13
THE EULER EQUATIONS FOR REAL FLUIDS
The mathematical theory of gas dynamics is often ‘limited’ to polytropic ideal
gases (see, for instance, [50,55,117], etc). Here, we are interested in more general
compressible fluids, which can be gases (e.g. non-polytropic ideal gases) but also
liquids or even liquid–vapour mixtures (e.g. van der Waals fluids). We call them
real because of their possible complex thermodynamical behaviour. (This was
initially motivated by the PhD thesis of Jaouen [90].) Still, we are aware that they
are not that real, as long as dissipation due to viscosity and/or heat conduction is
neglected: except for the discussion on the admissibility of shock waves (in Section
13.4), our subsequent analysis does not take into account dissipation phenomena,
to stay within the theory of hyperbolic PDEs. Our aim is to investigate, for
inviscid and non-heat-conducting fluids, the Initial Boundary Value Problem and
the stability of shock waves, by means of the methods described in the previous
parts of the book.
The present chapter is devoted to generalities on the thermodynamics and
the equations of motion for real compressible fluids (in the zero viscosity/heat
conduction limit), and to basic results regarding smooth solutions and (planar)
shock waves. Some material is most classical and some is inspired from an
important but not so well-known paper by Menikoff and Plohr [130]. Boundary
conditions and stability of shocks will be addressed in separate chapters (Chapter
14 and Chapter 15, respectively).
13.1 Thermodynamics
We consider a fluid whose specific internal energy e is everywhere uniquely (and
smoothly) determined by its specific volume v and its specific entropy s.This
amounts to assuming the fluid is endowed with what we call (after Menikoff and
Plohr [130]) a complete equation of state e = e(v, s).

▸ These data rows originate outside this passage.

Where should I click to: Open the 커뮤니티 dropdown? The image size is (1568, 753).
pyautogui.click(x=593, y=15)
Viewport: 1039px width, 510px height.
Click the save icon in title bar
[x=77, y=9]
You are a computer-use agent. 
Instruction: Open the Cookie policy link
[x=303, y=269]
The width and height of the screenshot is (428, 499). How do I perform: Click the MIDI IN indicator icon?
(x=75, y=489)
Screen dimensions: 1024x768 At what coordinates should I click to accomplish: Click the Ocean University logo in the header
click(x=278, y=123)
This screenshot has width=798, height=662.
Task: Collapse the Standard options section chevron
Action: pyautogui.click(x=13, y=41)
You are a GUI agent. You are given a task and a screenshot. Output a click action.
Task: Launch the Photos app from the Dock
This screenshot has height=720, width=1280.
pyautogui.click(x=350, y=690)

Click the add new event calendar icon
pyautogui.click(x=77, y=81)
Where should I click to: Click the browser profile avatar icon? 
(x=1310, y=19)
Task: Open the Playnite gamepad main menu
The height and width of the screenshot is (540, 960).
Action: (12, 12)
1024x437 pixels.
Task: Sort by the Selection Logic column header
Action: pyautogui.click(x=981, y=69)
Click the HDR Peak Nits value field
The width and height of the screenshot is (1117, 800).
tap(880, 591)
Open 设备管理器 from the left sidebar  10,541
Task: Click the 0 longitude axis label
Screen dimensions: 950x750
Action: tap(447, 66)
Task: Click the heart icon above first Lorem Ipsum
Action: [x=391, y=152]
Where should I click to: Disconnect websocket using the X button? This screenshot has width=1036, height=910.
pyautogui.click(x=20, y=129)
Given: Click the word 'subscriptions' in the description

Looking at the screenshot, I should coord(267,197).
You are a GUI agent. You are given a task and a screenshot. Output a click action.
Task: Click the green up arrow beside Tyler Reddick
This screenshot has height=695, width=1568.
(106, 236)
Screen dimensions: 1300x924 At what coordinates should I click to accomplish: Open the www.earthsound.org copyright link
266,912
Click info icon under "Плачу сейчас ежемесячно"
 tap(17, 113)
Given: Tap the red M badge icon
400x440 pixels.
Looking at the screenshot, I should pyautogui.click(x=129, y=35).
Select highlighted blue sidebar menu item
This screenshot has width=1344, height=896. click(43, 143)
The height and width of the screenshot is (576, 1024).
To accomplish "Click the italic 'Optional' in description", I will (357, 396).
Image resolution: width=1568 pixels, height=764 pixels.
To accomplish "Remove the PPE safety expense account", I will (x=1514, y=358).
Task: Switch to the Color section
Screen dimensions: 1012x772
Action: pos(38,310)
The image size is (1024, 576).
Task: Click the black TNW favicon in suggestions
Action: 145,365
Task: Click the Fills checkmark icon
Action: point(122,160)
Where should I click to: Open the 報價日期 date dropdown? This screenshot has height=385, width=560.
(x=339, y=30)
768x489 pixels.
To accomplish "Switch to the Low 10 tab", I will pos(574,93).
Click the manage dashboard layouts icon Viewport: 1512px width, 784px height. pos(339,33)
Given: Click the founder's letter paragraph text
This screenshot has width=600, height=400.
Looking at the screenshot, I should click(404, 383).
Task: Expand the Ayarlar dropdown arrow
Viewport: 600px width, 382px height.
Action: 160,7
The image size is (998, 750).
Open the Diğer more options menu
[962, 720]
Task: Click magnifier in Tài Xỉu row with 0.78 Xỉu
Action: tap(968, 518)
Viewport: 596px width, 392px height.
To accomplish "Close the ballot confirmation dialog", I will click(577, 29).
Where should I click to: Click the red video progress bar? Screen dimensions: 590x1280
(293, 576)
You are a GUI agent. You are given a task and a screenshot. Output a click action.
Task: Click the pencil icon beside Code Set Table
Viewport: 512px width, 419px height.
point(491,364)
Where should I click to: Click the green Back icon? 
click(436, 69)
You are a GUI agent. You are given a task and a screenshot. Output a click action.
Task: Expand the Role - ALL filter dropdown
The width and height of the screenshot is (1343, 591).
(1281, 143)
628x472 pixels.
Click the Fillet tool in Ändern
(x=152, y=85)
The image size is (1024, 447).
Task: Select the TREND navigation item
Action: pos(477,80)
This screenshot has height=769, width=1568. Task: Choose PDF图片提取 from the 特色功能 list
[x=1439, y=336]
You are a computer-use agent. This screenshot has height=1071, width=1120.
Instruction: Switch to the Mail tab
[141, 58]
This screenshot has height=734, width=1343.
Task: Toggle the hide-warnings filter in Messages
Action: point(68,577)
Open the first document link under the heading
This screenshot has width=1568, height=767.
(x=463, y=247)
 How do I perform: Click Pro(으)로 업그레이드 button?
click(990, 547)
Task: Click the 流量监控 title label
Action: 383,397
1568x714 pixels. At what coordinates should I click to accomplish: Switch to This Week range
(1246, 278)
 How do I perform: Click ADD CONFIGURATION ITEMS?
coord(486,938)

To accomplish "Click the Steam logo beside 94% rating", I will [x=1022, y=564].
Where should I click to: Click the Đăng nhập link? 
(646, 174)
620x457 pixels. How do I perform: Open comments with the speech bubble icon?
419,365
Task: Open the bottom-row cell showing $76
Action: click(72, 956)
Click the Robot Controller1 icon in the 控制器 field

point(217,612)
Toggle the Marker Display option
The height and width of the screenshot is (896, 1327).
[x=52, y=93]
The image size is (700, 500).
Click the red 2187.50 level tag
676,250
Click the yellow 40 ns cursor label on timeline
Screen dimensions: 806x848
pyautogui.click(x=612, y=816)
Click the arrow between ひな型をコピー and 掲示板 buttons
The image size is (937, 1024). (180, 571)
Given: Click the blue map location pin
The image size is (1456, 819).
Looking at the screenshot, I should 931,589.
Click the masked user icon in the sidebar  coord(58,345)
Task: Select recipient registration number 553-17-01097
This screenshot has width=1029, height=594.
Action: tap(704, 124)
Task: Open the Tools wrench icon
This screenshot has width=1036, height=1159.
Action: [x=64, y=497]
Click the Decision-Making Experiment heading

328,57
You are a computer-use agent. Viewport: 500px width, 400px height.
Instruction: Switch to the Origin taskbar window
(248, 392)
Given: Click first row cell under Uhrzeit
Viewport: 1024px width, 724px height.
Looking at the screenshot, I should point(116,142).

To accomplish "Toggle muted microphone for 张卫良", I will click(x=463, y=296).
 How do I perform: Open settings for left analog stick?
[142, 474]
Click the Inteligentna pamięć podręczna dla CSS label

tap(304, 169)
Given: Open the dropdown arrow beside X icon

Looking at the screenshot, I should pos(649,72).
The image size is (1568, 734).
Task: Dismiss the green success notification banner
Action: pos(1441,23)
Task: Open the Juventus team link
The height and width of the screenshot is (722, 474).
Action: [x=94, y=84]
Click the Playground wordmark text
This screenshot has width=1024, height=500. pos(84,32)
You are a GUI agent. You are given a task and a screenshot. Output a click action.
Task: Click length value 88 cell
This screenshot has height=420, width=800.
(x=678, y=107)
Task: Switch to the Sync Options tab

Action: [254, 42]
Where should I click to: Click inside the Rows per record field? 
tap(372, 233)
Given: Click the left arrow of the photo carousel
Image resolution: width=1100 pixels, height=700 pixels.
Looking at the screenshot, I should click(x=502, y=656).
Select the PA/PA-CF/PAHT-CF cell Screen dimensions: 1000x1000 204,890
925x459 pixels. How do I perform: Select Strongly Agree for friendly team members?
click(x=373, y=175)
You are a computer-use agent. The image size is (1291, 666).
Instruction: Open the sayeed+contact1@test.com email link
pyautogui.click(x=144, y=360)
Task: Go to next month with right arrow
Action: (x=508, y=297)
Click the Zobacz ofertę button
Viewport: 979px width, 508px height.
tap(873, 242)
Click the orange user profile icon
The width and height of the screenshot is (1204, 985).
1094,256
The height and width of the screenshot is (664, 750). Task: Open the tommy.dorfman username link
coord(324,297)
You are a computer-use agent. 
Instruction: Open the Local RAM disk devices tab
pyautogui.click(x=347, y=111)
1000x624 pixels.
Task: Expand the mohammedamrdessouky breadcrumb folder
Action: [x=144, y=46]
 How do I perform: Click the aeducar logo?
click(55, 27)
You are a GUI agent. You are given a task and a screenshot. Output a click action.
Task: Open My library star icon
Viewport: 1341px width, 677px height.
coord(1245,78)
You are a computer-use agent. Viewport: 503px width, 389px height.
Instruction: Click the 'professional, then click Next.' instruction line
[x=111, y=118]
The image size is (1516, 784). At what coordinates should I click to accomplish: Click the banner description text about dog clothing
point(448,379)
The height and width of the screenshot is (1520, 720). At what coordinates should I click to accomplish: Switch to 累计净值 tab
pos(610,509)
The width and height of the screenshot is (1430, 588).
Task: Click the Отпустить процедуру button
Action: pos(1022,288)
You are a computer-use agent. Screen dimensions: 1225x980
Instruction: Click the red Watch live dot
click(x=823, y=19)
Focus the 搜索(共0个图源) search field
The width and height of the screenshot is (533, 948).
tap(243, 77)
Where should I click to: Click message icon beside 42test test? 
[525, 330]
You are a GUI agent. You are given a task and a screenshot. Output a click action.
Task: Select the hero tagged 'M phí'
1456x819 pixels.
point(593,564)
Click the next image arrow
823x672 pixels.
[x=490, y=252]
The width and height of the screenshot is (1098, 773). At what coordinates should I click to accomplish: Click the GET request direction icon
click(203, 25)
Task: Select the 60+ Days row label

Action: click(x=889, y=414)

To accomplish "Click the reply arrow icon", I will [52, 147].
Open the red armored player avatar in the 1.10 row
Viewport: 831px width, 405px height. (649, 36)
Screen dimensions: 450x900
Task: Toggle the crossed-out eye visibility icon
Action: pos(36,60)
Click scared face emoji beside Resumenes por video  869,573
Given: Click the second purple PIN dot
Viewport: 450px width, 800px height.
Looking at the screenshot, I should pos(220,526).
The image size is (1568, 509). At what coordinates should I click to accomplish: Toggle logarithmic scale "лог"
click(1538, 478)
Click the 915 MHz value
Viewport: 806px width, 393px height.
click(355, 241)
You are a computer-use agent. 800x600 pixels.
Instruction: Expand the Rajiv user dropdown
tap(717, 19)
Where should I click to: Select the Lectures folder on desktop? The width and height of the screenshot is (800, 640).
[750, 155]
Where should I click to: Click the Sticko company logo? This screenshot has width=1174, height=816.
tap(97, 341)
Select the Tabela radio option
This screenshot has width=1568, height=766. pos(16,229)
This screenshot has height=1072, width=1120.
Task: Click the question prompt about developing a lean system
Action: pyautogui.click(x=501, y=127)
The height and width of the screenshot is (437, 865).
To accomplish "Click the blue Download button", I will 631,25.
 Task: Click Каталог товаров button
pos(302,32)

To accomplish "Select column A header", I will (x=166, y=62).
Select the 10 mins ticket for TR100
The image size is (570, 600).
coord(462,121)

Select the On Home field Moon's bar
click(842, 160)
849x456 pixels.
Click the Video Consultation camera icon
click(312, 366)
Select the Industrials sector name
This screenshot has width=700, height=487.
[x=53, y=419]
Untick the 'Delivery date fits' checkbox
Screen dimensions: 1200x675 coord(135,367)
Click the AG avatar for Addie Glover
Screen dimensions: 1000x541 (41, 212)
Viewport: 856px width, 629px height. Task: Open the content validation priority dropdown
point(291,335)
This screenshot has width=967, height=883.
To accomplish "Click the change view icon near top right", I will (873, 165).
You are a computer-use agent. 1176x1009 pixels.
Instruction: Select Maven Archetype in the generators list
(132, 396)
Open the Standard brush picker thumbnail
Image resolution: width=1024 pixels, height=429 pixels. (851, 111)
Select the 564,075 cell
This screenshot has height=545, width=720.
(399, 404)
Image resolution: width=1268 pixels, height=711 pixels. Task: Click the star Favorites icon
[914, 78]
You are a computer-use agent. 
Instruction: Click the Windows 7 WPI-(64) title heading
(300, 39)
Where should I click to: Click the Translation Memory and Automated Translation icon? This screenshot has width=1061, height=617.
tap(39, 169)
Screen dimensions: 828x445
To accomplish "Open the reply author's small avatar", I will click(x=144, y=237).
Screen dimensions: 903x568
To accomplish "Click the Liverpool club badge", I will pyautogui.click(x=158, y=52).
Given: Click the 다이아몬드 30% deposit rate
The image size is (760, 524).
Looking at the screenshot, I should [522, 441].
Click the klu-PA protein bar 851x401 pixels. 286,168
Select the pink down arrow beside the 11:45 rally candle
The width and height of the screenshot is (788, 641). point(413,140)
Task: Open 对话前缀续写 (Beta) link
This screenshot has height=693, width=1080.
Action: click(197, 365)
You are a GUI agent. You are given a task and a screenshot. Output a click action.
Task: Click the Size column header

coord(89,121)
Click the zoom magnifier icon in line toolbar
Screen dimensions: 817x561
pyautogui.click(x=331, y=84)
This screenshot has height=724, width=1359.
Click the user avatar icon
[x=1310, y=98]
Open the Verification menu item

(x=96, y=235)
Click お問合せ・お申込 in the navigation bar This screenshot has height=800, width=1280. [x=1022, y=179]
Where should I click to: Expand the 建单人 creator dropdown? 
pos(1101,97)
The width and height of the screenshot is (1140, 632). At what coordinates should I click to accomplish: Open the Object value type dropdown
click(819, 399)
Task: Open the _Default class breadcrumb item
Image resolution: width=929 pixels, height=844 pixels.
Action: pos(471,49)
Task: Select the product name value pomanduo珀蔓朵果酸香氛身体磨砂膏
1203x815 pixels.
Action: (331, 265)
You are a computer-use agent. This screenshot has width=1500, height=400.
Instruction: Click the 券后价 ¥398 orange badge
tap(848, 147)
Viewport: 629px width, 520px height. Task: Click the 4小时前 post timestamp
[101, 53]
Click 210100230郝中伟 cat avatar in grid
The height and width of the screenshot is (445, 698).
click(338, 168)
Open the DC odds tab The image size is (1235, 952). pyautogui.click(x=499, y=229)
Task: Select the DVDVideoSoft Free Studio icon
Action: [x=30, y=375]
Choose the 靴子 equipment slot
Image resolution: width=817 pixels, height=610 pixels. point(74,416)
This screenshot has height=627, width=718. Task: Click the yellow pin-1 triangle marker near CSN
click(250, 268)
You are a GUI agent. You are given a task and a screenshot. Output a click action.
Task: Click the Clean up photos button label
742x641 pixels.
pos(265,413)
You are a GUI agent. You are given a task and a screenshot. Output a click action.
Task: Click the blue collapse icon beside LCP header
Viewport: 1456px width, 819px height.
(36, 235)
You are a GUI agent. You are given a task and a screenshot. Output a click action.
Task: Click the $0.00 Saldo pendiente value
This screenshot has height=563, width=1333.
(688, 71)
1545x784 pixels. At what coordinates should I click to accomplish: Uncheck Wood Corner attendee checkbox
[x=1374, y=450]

The fundamental thermodynamics relation is
de = −p dv + T ds, (13.1.1)
where p is the pressure and T the temperature. To avoid confusion when per-
forming changes of thermodynamic variables we adopt a physicists’ convention:
throughout the chapter, we shall specify after a vertical bar the variable main-
tained constant in partial derivatives with respect to thermodynamic variables.